For the relative quantitation of gene expression we used quantitative real-time PCR for the standard curve method. Total RNA (1 μg) was reverse-transcribed using the Superscript III first strand cDNA system (Applied Biosystems). PCR analysis of cDNA was performed using dHPLC-purified primers (Supplementary Table 1) specific for mouse Tmem216 (Invitrogen), following optimization to eliminate primer-dimers and subsequent confirmation by analysis of amplimer dissociation curves following a qPCR run. Each reaction was run in triplicate. Amplimer levels were quantified continuously with the SYBR GreenER qPCR system (Invitrogen) using an ABI 7500 instrument, essentially as described previously15. Hprt RNA was amplified for normalization, quantified in Supplementary Figure 10.
The activated GTP-bound isoform of RhoA was specifically assayed in pull-down assays using a GST fusion protein of the Rho effector rhotekin (Cytoskeleton), using conditions recommended by the manufacturers. Rho activity was inhibited by treating cells with cell permeable exoenzyme-C3-transferase (Cytoskeleton) at 2 μg/ml for 5 hr under standard cell culture conditions. Results shown are representative of three separate experiments. Full scans of all Western blots are shown in Supplementary Figure 11.

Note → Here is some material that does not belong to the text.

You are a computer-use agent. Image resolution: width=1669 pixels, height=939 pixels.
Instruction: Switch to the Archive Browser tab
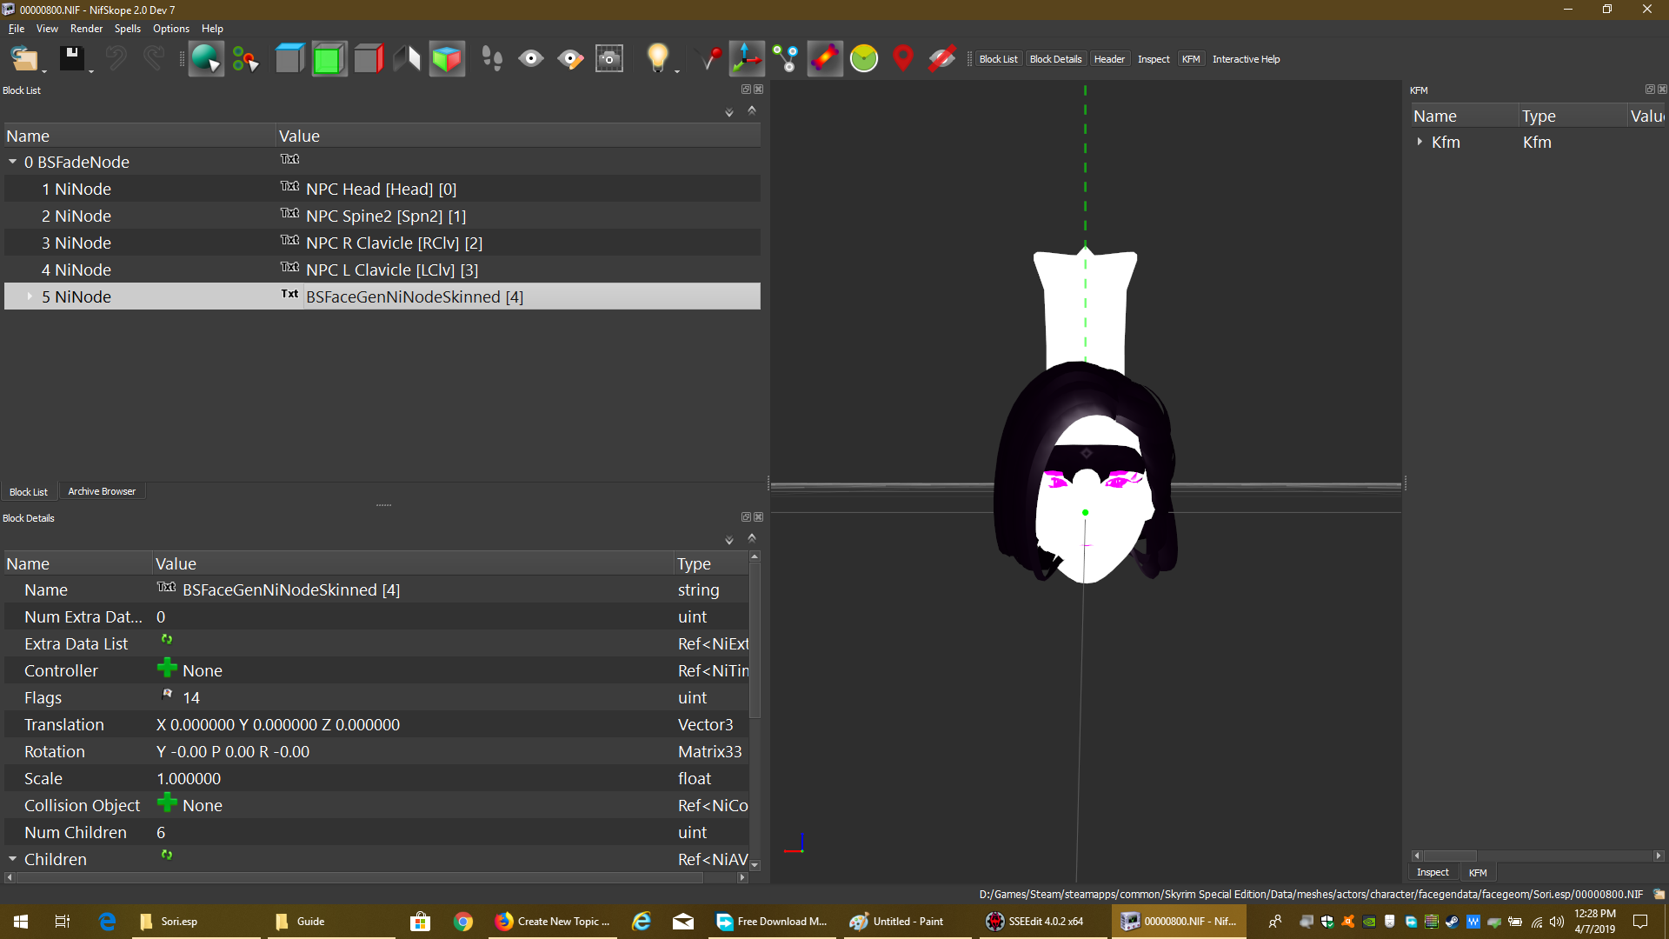click(x=102, y=491)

To knockdown tmem216 in zebrafish, a translational blocking morpholino antisense oligonucleotide (MO) or control (Gene Tools) or control was microinjected (4ng/nl) into one-two cell stage embryos, obtained from natural spawning of wild-type (AB) zebrafish lines. The mRNA encoding full-length human TMEM216 was co-injected where indicated. Endogenous mks3 was suppressed with a splice-blocking MO described previously (3 ng/nl)28. For assessment of gastrulation phenotypes (shortened body axis, wide undulating notochord, thin and elongated somites, and small anterior structures), mid-somitic embryos were scored blind at 8 somites (live; 80-100 embryos/injection), or 10-11 somites (morphometric analyses). Embryos were fixed overnight in 4% PFA, hybridized in situ with DIG-labeled krox20, pax2, and myoD riboprobes according to standard protocols, and flat-mounted for imaging and analysis. At 3 days postfertilization, morphological phenotype of morphants were quantified under bright-field microscopy based upon ciliary defects (hydrocephalus, small brain, heart edema, and curved tail) or embryonic lethal phenotypes.
DATABASE ACCESSION NUMBERS. Full length TMEM216 open reading frame is encoded in EST BI910875. Accession number for human TMEM216 protein sequence is NP_001167462.
COMPETING FINANCIAL INTERESTS. The authors declare that they have no competing financial interests.